─── INPUT DATA ───
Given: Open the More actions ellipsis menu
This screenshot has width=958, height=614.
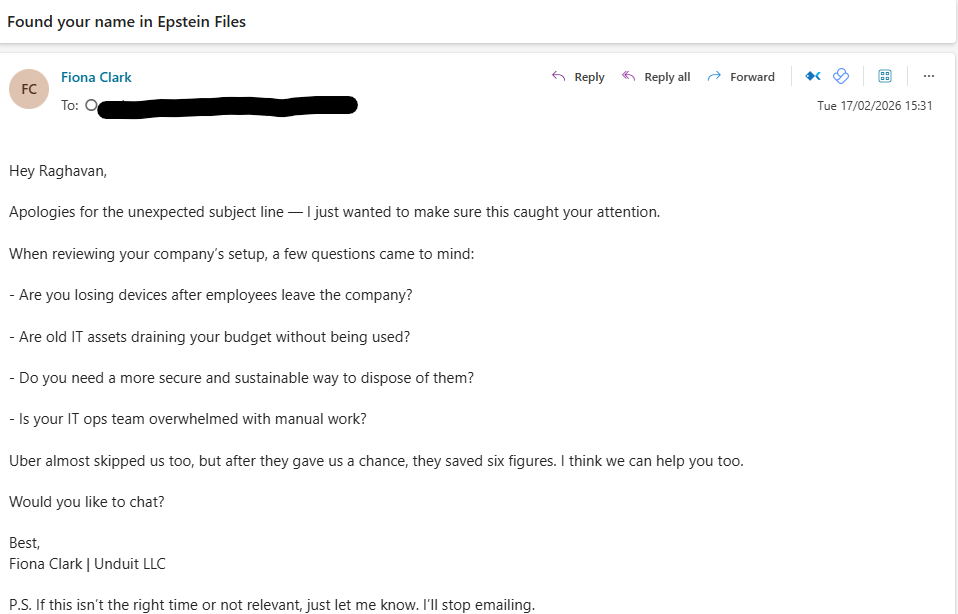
───
─── INPUT DATA ───
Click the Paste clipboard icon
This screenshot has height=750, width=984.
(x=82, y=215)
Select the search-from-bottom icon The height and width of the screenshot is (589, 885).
───
─── INPUT DATA ───
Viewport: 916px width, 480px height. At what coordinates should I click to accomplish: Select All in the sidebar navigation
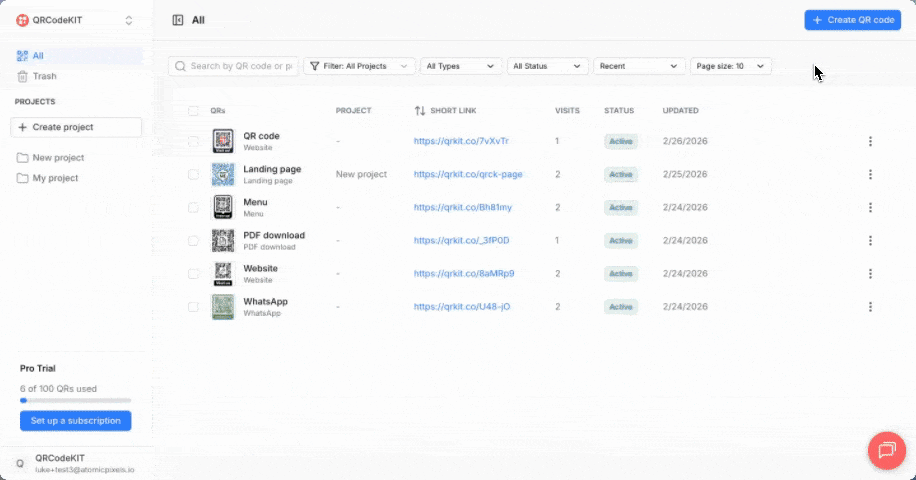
───
■ **WHAT IS NEEDED**: Here the job is to set down exactly the lines of the material above that fall between the one with "This screenshot has height=750, width=984." and the one with "Select the search-from-bottom", inclusive, and nothing beyond them.

■ **OUTPUT OF THE EXERCISE**:
This screenshot has height=750, width=984.
(x=82, y=215)
Select the search-from-bottom icon The height and width of the screenshot is (589, 885).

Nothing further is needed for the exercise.